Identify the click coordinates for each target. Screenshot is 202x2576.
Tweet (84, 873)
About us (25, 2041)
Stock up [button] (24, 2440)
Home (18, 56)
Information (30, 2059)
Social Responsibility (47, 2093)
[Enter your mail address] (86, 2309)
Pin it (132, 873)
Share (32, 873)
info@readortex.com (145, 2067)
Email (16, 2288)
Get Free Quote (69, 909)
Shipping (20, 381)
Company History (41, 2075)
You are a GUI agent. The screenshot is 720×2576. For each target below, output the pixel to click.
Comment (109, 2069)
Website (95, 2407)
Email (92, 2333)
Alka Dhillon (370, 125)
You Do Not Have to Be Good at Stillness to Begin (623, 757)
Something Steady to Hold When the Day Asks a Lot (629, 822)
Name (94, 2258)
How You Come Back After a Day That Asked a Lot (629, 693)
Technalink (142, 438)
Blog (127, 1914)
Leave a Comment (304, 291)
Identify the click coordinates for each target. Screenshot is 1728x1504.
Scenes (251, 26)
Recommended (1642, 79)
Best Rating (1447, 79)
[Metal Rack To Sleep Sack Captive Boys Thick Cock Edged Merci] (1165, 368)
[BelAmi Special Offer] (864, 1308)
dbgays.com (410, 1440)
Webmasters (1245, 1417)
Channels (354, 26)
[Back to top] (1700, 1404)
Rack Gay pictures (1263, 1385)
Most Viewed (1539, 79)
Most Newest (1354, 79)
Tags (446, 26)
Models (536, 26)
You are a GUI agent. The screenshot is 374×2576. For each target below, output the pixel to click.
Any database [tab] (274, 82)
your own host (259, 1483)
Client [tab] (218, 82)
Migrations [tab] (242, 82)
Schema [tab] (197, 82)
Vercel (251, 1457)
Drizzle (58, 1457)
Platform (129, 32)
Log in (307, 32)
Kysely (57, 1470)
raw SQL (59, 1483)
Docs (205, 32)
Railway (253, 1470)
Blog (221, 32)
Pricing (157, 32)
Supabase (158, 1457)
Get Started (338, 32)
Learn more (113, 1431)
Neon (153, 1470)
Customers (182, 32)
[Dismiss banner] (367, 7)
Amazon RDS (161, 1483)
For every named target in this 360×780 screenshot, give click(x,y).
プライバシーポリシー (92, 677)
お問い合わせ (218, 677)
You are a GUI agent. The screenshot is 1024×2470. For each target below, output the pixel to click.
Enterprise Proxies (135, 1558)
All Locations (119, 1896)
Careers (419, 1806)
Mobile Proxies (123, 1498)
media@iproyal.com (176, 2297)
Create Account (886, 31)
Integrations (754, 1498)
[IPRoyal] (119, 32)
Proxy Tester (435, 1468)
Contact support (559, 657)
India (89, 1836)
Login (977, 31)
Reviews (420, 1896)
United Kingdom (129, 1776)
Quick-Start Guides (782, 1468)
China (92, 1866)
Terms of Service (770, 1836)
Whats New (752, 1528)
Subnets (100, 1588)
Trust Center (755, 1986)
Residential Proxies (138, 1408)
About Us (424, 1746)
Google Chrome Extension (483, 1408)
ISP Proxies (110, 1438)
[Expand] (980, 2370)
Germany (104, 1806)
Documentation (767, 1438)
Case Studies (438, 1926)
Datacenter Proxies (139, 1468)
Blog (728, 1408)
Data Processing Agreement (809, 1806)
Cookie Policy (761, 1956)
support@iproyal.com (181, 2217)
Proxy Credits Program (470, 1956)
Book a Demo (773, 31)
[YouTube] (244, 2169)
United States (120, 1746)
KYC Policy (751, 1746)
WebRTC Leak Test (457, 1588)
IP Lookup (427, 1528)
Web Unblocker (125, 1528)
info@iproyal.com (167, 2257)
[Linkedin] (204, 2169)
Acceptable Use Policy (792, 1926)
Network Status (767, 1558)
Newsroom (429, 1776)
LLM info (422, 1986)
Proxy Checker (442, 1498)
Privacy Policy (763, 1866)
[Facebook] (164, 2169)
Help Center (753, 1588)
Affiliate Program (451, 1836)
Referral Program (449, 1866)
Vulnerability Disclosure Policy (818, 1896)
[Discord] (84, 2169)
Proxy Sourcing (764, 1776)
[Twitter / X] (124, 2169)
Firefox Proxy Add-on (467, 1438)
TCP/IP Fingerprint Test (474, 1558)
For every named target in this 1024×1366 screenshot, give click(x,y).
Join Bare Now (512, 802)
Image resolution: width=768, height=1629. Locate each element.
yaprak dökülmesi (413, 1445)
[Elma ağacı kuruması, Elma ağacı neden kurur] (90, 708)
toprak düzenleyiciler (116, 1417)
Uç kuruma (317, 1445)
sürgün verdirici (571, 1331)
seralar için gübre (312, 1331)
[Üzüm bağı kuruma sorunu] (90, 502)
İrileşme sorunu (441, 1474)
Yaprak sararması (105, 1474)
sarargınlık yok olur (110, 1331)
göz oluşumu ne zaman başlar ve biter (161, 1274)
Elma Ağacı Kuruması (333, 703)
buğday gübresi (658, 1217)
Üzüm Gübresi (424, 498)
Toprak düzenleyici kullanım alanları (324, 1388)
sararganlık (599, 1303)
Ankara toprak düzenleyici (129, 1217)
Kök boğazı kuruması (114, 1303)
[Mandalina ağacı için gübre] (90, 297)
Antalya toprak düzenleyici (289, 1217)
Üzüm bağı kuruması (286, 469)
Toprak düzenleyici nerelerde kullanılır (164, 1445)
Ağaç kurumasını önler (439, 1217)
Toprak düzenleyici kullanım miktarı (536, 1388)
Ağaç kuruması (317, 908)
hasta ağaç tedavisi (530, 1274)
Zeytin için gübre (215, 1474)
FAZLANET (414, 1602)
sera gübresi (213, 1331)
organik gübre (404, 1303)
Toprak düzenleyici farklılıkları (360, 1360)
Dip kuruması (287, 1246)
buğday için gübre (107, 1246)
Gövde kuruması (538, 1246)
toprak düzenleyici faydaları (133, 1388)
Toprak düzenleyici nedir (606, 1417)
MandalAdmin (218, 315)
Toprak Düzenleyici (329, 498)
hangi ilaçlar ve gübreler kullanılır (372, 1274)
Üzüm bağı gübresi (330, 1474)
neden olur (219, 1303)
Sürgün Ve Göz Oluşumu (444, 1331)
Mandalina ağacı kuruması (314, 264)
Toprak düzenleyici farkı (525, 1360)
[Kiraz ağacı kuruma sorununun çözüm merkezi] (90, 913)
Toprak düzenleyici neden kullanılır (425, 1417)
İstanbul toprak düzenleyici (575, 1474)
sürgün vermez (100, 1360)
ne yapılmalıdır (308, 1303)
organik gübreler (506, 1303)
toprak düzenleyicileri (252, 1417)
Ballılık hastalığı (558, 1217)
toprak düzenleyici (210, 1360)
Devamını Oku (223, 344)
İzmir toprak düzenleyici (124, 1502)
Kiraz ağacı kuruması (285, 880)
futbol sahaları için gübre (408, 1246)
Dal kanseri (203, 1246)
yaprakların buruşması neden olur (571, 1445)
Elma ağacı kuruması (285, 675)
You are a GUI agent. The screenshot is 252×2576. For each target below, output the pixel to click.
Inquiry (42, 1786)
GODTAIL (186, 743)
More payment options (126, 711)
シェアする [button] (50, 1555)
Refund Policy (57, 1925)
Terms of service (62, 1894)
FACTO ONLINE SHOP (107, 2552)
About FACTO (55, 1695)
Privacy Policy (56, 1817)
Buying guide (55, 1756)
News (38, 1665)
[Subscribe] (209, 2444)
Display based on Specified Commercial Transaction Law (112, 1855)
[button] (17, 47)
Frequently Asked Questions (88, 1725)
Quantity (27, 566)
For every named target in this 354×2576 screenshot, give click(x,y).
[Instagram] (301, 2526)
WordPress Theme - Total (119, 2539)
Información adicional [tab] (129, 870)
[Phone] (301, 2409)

> EXERCISE INSTRUCTIONS
Repeat word for word the lines above that run from the line containing "[Dismiss banner] (367, 7)" through the line containing "Subnets (100, 1588)", both ends included, and nothing else.

> ANSWER FOR THIS EXERCISE
[Dismiss banner] (367, 7)
Amazon RDS (161, 1483)
For every named target in this 360×780 screenshot, give click(x,y).
プライバシーポリシー (92, 677)
お問い合わせ (218, 677)
You are a GUI agent. The screenshot is 1024×2470. For each target below, output the pixel to click.
Enterprise Proxies (135, 1558)
All Locations (119, 1896)
Careers (419, 1806)
Mobile Proxies (123, 1498)
media@iproyal.com (176, 2297)
Create Account (886, 31)
Integrations (754, 1498)
[IPRoyal] (119, 32)
Proxy Tester (435, 1468)
Contact support (559, 657)
India (89, 1836)
Login (977, 31)
Reviews (420, 1896)
United Kingdom (129, 1776)
Quick-Start Guides (782, 1468)
China (92, 1866)
Terms of Service (770, 1836)
Whats New (752, 1528)
Subnets (100, 1588)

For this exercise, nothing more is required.